Dans une époque où les images se multiplient à l’infini, où l’apparence et la parure semblent souvent reines, nous avons voulu rendre hommage à Roland Barthes, dont le travail explore avec génie les profondeurs du réel. Auteur de plusieurs articles parus dans la Revue Esprit entre 1951 et 1971, il a entamé, par un travail singulier et vertigineux, un véritable renouveau du monde intellectuel du XXème siècle. Intarissable, Barthes passe au crible les images et les symboles de la modernité.
On peut d’abord remarquer une certaine parenté entre les articles parus entre 1951 et 1953 dans Esprit et les Mythologies, ouvrage paru en 1954. Effectivement, dans son article « Un monde où l’on catche » (1951), l’auteur décrit le sport de combat en question comme un grand spectacle solaire, une foire aux passions, un affrontement qui propose une « iconographie de la douleur ». De la même façon, le texte « Visages et Figures» (1953) esquisse une « sociologie du visage », et analyse avec brio la « production » de visages par la société. Barthes mentionne, comme il fera dans ses Mythologies, les photographies célèbres du studio Harcourt, avant de conclure : « On a volé à l’homme jusqu’à son propre visage ».

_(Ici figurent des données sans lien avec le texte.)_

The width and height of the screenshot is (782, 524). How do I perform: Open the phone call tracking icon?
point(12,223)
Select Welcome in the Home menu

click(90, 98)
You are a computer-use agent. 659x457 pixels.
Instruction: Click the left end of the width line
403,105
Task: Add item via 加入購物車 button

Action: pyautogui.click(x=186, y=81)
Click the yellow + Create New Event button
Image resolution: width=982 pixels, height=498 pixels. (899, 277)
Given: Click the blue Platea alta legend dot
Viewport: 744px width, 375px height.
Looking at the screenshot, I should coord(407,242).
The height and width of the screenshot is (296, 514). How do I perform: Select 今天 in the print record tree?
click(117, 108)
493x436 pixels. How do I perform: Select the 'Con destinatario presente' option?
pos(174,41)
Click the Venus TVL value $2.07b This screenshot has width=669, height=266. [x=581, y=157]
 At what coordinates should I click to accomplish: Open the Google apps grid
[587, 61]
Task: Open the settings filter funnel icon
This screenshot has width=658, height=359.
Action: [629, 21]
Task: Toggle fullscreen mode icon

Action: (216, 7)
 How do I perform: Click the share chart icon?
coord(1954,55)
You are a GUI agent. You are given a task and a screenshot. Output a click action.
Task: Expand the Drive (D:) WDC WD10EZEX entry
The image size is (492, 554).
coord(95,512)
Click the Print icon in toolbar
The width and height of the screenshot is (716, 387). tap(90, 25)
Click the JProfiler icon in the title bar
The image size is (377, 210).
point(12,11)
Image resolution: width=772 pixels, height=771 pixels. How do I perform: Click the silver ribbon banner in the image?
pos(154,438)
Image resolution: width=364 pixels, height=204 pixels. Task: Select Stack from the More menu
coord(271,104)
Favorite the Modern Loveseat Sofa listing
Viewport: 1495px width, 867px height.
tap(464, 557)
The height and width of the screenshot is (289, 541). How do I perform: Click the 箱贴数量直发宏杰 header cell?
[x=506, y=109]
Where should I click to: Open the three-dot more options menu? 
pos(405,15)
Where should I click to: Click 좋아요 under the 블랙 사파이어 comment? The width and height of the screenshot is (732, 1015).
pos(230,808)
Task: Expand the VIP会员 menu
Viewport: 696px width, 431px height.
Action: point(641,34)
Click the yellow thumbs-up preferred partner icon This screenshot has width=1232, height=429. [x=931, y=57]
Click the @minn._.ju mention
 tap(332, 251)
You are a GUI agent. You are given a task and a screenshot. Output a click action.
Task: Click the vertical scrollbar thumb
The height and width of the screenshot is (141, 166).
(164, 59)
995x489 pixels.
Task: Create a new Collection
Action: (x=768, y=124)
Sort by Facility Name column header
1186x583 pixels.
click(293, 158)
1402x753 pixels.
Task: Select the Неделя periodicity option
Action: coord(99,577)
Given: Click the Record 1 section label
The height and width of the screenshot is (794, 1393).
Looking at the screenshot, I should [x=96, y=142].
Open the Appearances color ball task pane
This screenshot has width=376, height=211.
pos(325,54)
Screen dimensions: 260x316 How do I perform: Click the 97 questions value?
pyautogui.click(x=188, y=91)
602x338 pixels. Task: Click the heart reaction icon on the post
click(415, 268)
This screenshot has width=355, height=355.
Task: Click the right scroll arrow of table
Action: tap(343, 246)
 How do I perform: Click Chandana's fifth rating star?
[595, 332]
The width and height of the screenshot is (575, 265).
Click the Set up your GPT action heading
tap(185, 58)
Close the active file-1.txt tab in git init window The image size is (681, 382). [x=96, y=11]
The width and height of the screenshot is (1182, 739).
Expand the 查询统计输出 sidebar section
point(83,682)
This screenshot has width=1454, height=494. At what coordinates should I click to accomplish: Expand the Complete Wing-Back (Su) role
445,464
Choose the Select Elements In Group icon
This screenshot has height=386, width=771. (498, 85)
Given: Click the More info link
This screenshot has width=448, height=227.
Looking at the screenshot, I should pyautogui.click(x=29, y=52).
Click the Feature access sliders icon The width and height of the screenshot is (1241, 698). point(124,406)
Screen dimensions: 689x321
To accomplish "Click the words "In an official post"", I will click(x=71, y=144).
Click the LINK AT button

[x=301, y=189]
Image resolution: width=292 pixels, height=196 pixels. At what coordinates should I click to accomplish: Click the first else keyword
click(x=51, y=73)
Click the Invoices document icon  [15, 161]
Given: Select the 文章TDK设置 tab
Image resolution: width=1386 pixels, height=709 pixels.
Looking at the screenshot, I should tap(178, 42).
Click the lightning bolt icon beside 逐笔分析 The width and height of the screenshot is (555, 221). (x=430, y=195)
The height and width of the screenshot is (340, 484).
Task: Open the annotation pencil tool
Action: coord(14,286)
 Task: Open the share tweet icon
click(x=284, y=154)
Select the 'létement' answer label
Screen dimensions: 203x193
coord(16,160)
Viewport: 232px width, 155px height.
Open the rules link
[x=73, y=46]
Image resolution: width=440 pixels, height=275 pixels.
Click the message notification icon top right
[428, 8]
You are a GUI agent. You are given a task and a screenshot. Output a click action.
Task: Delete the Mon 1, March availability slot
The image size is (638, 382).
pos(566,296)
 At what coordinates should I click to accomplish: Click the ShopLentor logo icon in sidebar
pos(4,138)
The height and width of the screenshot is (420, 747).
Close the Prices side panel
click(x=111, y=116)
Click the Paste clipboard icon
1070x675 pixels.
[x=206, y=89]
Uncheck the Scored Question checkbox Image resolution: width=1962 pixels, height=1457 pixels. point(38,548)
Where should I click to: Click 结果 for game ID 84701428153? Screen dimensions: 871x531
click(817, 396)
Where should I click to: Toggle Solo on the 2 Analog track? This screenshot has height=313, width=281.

D’autres articles permettent d’approcher la qualité de la lecture barthésienne. Dans son texte « Michelet, l’Histoire est la Mort », il décrit la façon dont l’historien intègre les personnages dans l’Histoire, les fantasmes , avant de conclure que « L’historien est celui qui accouche la Mort d’un rêve ». Lecteur des tragédies raciniennes, Barthes distingue l’Eros sororal, paisible et graduel de l’Eros événement, instantané et brutal, avant d’affirmer que « Les moments réussis sont toujours des souvenirs» (« L’éros racinien », 1969).
Ce dossier donne enfin la parole à Eric Marty, grand spécialiste de l’œuvre de Barthes. D’abord, en 1991, Marty écrit pour défendre l’image posthume de Barthes, souvent ternie par de sombres rumeurs, parfois diffamatoires : pour s’en préserver, l’auteur de l’article préconise de faire du journal de Barthes sa « dernière parole ». (« La vie posthume de Roland Barthes », septembre 1991). Puis, dans un entretien, Eric Marty souligne la richesse de l’œuvre de Barthes, qui aurait fait de la Beauté la finalité de ses travaux. (« L’esthète déguisé en théoricien », juin 2003). Finalement, un dernier article étudie le rapport de Barthes à la philosophie, dont il s’est toujours méfié (« Jamais un philosophe ne fut mon guide »). Pour Marty, Barthes voudrait sauver la philosophie d’elle même, par l’exercice d’une légèreté qui laisse au réel son irréductible épaisseur (« Littérature, philosophie et antiphilosophie, 2014).